6. Jackknife Collisions
When big vehicles with articulating joints between the tractor and its attached trailer make poor turns or brakes, the ensuing force causes the truck to swing wide around its pivot point, resembling a folding jackknife.
This sort of collision is particularly hazardous owing to the unpredictability of a sliding trailer, which may collide with neighboring cars and drag them along as the truck demolishes its way through traffic.
Truck drivers braking incorrectly are the most prevalent cause of jackknife incidents. When truck drivers hit the brakes too soon or too hard in bad weather, the tractor may slow down quicker than the trailer. The trailer may fishtail. The trailer’s back end may slip out to one side, resulting in a jackknife.
Taking turns too rapidly might result in similar outcomes. Even if a jackknifed trailer avoids colliding with other cars before coming to a halt, approaching traffic may still hit the next road barrier, resulting in multi-car pileups.
Right-hand turns are often narrower than left-hand turns, So truck drivers must exercise extreme caution when performing these maneuvers. For example, to escape the “right turn squeeze” that happens when trailers do not have enough space to execute correct right turns.
Truck drivers may often attempt to make right-hand turns by swinging their cabs wide to the left and looping into a right-hand turn.
However, this creates a hazardous scenario for vehicles in adjacent lanes, which may collide with the trailer or become trapped underneath the truck when it swings left.
Instead of turning left, the FMCSA advises truck drivers to proceed straight through to the outermost lane of the road onto which they’re driving, then complete the turn by turning right into the nearest available street. This maneuver still needs drivers to evaluate how much time and clearance they have correctly, but it is significantly safer in general.

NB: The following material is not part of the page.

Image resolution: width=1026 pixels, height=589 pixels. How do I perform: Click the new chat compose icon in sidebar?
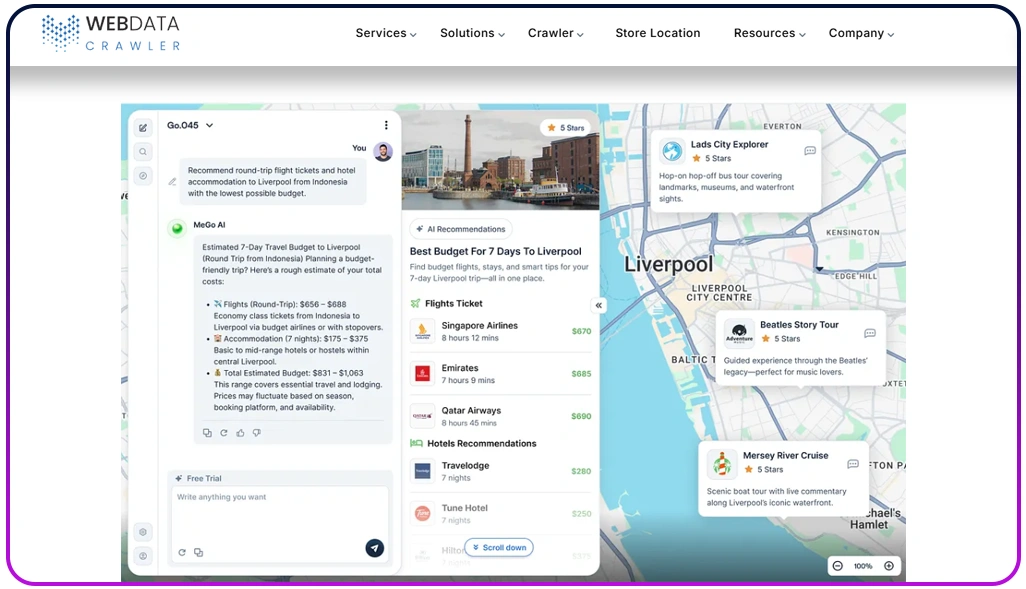143,127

Truck drivers who disregard this safety advice or make risky wide maneuvers because they are unfocused, tired, or drunk may cause severe injuries in wide turn incidents with other vehicles.
Wrapping It Up
In recent years, several safeguards have been implemented to decrease truck collisions involving other vehicles on the road. Because of these efforts, there has been a decrease in the number of severe truck accidents. However, truck traffic collisions still happen daily, and understanding how to prevent them is vital.
We hope you enjoyed our article about the common causes of truck traffic collisions. In the trucking industry, it’s essential to be aware of the causes of crashes and how to prevent them. So no matter what you do, ensure you are always safe and aware of your surroundings.